The Victory Tour this year will be more of a Farewell Tour.
That’s not really a bad thing. The U.S. women’s soccer team is full of older players who, no matter how they played in Japan over the past two weeks, have a long list of accomplishments worth celebrating. And we should treat it as if it really is the end and not one of a boxer’s “retirement” fights or an Eagles tour.
In the mid-2000s, women’s soccer in the USA was in the doldrums. The WUSA had failed, and nothing replaced it. Winning the 2008 Olympics helped, but the Olympic spotlight is shared with so many, and we didn’t really see things pick up until a breathtaking 2011 World Cup. The 2012 Olympic gold medal required a bit of a fortunate call in the semifinals, an incident that provided a revenge storyline for Canada this week, but comprehensive wins in the 2015 World Cup semifinal and final would’ve been enough to these players’ legacies no matter what happened after that.
A lot of that success is due to the stars of the 4-3 win over Australia in the bronze-medal game: Megan Rapinoe, who may have been overrated in recent years but was underrated long before that, and Carli Lloyd, who has scored some of the most important goals in women’s soccer history -- some scrappy, some spectacular. Alex Morgan has been one of the most dangerous strikers the game has ever seen. Becky Sauerbrunn never got the recognition she deserved because she simply locked down the defense rather than coming forward to score goals. Tobin Heath and Christen Press raised the bar for the skill level to which young players should aspire.
So make the rounds one more time, with the hopes that we’ll have enough vaccinated people and masks to turn back the Delta variant and allow big crowds to give them the ovations they deserve.
Then it’ll be time to face the future.
We’ve learned now that mere tinkering doesn’t work. It’s not just these particular players. It’s a system that has grown stale, something we’ve seen over the years but was glossed over when the team managed to win one more championship in 2019.
In the long run, a loss in the Olympics may be what the U.S. women’s soccer program needed. The questions that needed to be asked outside of back-channel whispers may finally be asked by people who are no longer star-struck by the mere sight of a Rapinoe or a Morgan.
The system -- indeed, the women’s soccer community as a whole -- has spent too much time celebrating the wrong things. Legacies in soccer aren’t supposed to be made in friendlies, where players rack up gaudy numbers of caps and goals.

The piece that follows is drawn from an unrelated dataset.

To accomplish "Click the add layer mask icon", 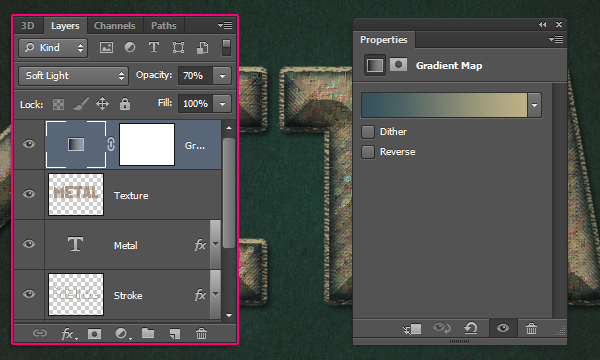I will click(x=94, y=334).
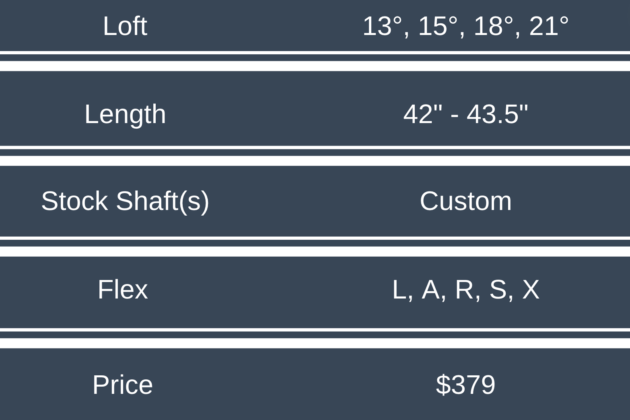Click the Stock Shaft(s) label
Image resolution: width=630 pixels, height=420 pixels.
click(x=124, y=201)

To U.S. Soccer’s credit, they’ve made efforts to make some friendlies more important than others by creating events such as the SheBelieves Cup -- only to be excoriated in legal arguments for not making the SheBelieves Cup the equal of the men’s Gold Cup or Copa America. But the federation and the team are both complicit in treating this team as a traveling circus in which the stars -- making an annual salary that limited their coaches’ capacity to replace them -- play all the time.
Vlatko Andonovski deserves a chance to rebuild this team, with open competition for places. But it’s not as simple as saying Andonovski needs to get younger players. In too many cases, those players don’t exist. That might change as the NWSL continues its growth, though it would still be nice if all the pundits and sponsors bleating “equal pay” would notice the league’s existence, but the USA has simply fallen behind in terms of development.
These are all things that can be addressed in part with the next collective bargaining agreement. Lest we forget, the current CBA expires in five months. It’s just difficult to talk about future pay when the current team refuses to accept legal and economic reality about back pay.
It’s going to take a partnership to move forward. That doesn’t mean a hilariously hollow amicus brief from the U.S. men’s national team union as the women continue to try to use the men’s deal, which basically said, “Oh, sure, if you win the World Cup, you’ll get eleventy billion dollars because FIFA will pay us infinity billion dollars,” as the benchmark for what they should’ve made in the past. That doesn’t mean releasing a misleading documentary on HBO on the eve of the Olympics.
It’ll take the men, the women and the federation (and maybe sponsors) figuring out how to invest in development and share the benefits of FIFA and Concacaf prize money even as FIFA and Concacaf aren’t even close to offering the same bonus equity that other sports have managed to figure out. The men have no foundation from which to preach until they join forces with the women and negotiate together.
It might even take losing a friendly or playing a game without all of the big names, all in the name of expanding the player pool so that the team is no longer reliant on the same players who did very well in the past but are no longer at that level.
The Olympics have given us all a dose of reality. Teams aren’t going to shudder in fear when they look across the field and see a bunch of celebrities wearing whatever combination of red, white and blue Nike has concocted this year. Sweden and Canada both knew they could beat the USA using different styles -- Sweden with a “damn the torpedoes” approach, Canada with a more patient approach. The Netherlands knew, perhaps a bit more confidently than in 2019, that they had the players who could compete with the vaunted Americans.
How we adapt to that reality may determine whether the team’s 2023 experiences will resemble 2019 or 2021.